A ideia nasceu depois que Valeria foi convocada para fazer uma apresentação de dança que exigia que ela abesse as pernas. “Precisava de uma calcinha que, quando levantasse um pouco mais a perna, não perdesse nada, a mesma coisa quando usava saias. O que eu buscava era uma solução, não uma fantasia. É uma calcinha que não vem esconder nada, nem diz 'vestindo essa vestimenta você vai ser mulher' ou 'você vai ser mais mulher'”, explica.
Ela continua: “É uma calcinha projetada para travestis e trans que aceitam seus corpos e precisam de uma peça especial de cueca para cuidar e proteger algo que veio conosco”, diz. “Temos um pênis e temos dois óvulos, eu digo isso além de meio amoroso porque ainda é forte quando você fala sobre essas coisas.”
Para uma das campanhas de Naná, Valeria fez uma camiseta na qual não mostravam travesti ou corpo trans, mas faziam dois peitos, um pênis e dois testículos com frutas, uma forma de dizer 'sim, isso é aqui embaixo, vamos parar de dar tanto peso'. Somos mulheres com pênis, não há nada para mudar, dar tanto valor à genitalidade é a coisa mais absurda que existe”.
Por trás de algumas dessas decisões, Valeria tinha uma posição política. E foi notado quando ela aceitou a proposta da diretora Leticia Manzur de fazer parte de uma peça chamada “Los huesos”, que durou 3 anos e na qual ela concordou em dançar completamente nua no teatro San Martín, em El Rojas, no Centro Cultural Recoleta, entre outros.
“Achei uma ideia maravilhosa. No teatro, nossos corpos sempre foram sexualizados, sempre foram vistos como fenômenos. Aqui, ele apareceu apenas como mais um corpo e me pareceu revolucionário. Sem dizer nada, estávamos dizendo ao público 'esses corpos existem'. Em algumas funções, algumas pessoas pararam e se aposentaram, nunca soubemos o porquê.
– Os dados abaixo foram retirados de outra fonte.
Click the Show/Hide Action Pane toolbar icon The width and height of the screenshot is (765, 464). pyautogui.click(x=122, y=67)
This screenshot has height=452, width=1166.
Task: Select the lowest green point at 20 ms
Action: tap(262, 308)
Ou sim: foi uma peça que foi desconfortável para algumas pessoas”, diz ela, que agora está ensaiando para uma série que em breve será lançada na Netflix.
Claro, cada pessoa pode (ou deveria ser capaz) de fazer com seu corpo o que quiser - fazer uma cirurgia ou não, fazer tratamentos hormonais ou não - o interessante é que ela não sente uma obrigação. “Para mim foi importante tornar nossos corpos visíveis para que possamos ser mais livres, para que as novas gerações possam escolher e não sentir que alguém lhes impõe como devem ser para que a sociedade os aceite”, finaliza.
Ele sabe que ainda há dívidas - por exemplo, passando pela ESI para incluir seus corpos -, mas outras coisas já estão mudando.
“As novas gerações não querem mais ser iguais às demais, como quando eu era menina”, diz ela. É por isso que eles buscam informações além dos livros didáticos e levantam a bandeira da diferença. “Agora vejo muitas garotas e travestis trans no Tik Tok que se mostram de uma maneira que eu nunca vi antes. Eles dizem 'Eu tenho um pau, o que está incomodando você? 'Eles exibem seus corpos como são, falam sobre eles com orgulho, isso me parece lindo.”